======== STUDY TEXT

Senate adopts ‘exit strategy’ from reality

Monday, November 21st, 2005 5:41 pm by Neal

Mark Steyn is at it again with Senate adopts ‘exit strategy’ from reality.

A busy time in the U.S. Senate, the “world’s greatest deliberative body.” Judging from the 2006 conference report, the Senate subcommittee on Labor, Health and Human Services and Education — Chairman Arlen Specter (R), ranking member Tom Harkin (D) — has been deliberating especially hard:

“Sec. 221. (a) The Headquarters and Emergency Operations Center Building (Building 21) at the Centers for Disease Control and Prevention is hereby renamed as the Arlen Specter Headquarters and Emergency Operations Center.

(b) The Global Communications Center Building (Building 19) at the Centers for Disease Control and Prevention is hereby renamed as the Thomas R. Harkin Global Communications Center.”

================
======== INFORMATION SHOWN

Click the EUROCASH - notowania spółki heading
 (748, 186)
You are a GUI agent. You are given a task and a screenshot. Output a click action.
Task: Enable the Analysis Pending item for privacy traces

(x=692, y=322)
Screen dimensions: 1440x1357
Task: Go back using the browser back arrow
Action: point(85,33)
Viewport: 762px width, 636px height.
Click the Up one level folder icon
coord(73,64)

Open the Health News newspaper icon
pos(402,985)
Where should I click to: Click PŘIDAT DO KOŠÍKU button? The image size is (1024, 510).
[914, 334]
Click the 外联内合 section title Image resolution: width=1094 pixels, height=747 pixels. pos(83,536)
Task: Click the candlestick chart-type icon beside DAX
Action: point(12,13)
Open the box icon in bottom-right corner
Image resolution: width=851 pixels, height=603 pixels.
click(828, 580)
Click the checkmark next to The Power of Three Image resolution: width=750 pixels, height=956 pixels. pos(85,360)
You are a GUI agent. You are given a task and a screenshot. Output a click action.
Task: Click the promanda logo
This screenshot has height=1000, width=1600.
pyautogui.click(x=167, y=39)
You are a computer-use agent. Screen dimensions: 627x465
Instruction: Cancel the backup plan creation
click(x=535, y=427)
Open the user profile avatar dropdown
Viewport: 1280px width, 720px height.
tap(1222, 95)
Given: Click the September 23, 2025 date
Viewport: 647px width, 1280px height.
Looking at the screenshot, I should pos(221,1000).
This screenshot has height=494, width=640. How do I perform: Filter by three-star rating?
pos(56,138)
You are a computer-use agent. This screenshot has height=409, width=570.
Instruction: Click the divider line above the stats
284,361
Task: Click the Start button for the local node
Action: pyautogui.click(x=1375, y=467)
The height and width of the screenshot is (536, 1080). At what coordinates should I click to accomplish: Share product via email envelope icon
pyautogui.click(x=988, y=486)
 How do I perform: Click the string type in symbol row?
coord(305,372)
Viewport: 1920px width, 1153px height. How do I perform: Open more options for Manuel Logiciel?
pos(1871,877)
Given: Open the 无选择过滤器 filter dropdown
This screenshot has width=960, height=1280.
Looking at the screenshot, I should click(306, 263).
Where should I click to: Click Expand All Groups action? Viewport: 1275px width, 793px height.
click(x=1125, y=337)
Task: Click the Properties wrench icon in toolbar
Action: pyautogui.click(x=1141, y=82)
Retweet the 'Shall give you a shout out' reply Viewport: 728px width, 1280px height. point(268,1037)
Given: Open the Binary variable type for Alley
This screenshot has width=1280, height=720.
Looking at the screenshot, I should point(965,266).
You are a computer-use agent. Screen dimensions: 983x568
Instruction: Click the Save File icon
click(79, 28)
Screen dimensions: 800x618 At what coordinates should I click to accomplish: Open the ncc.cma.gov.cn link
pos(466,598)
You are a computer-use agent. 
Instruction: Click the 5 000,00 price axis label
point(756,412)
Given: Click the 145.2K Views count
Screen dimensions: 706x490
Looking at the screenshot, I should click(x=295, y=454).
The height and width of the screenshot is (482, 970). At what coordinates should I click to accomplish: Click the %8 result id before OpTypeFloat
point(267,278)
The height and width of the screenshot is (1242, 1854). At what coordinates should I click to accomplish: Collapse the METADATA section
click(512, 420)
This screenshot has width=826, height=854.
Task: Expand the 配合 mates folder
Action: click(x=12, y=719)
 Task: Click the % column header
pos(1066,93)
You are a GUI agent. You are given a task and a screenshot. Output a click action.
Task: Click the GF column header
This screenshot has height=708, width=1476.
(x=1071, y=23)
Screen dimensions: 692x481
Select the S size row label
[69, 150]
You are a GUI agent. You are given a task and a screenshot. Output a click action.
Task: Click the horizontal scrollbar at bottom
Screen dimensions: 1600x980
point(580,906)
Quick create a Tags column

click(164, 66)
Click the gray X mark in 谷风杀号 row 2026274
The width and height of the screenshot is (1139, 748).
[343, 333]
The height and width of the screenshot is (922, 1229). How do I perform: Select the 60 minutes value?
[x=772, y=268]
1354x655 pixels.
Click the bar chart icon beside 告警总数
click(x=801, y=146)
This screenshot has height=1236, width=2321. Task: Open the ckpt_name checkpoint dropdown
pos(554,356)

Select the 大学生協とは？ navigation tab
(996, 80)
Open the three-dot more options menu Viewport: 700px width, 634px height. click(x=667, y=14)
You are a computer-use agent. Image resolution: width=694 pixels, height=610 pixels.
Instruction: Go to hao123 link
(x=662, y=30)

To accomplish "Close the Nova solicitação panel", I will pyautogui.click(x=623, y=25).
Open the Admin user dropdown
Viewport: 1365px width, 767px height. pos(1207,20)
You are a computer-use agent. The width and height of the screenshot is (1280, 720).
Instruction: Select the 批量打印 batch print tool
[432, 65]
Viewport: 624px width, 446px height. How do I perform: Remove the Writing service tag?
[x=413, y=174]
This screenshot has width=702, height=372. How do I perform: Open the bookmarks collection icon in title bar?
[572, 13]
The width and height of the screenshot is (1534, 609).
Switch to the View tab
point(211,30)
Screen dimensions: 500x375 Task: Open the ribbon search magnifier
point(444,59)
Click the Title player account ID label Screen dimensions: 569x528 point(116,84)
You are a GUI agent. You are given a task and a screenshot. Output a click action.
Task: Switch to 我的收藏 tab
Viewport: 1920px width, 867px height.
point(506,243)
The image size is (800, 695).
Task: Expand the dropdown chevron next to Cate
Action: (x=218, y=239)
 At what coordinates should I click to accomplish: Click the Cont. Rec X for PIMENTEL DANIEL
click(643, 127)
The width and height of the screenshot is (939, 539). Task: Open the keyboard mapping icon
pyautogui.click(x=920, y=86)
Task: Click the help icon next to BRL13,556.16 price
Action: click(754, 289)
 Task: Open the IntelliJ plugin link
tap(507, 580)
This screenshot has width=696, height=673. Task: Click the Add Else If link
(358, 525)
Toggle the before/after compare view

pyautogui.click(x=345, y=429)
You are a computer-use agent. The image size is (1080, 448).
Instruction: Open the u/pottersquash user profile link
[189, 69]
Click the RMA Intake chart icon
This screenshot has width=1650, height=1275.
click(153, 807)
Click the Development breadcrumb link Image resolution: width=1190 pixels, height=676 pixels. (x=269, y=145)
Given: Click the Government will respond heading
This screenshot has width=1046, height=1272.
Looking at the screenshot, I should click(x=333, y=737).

================

### YOUR GOAL
Continue the blog post about the Senate renaming CDC buildings, picking up after its last sentence.

### RESULT BELOW
Good to see that even in the viciously partisan atmosphere of today’s politics, Republicans and Democrats can still work together to carry out the people’s business. In the same spirit, I wonder whether the Senate chamber itself should not be renamed the Abu Musab al-Zarqawi United States Senate. With increasingly rare exceptions, just about everything that emerges from the chamber tends to support the Zarqawi view of Iraq — that this is a psychological war in which the Great Satan is an effete wimp who can be worn down and chased back to his La-Z-Boy recliner in Florida.

The US Senate, once a laughingstock, has progressed from being a disgrace to an outright menace to Americans who value liberty and understand just what we’re up against in the War against Islamic fascism. Steyn presents this quote to demonstrate that even Asian heads-of-state have more of a clue than the US Senate:

“The key issue is no longer WMD or even the role of the U.N. The central issue is America’s credibility and will to prevail.” That’s Goh Chok Tong speaking in Washington last year. Unfortunately, he’s not a U.S. senator, but the prime minister of Singapore, and thus ineligible to run, on the grounds that he’s not a citizen of Blowhardistan. What does the Senate’s revolting amendment tell America’s enemies (Zarqawi) and “friends” (Chirac) about her will to prevail?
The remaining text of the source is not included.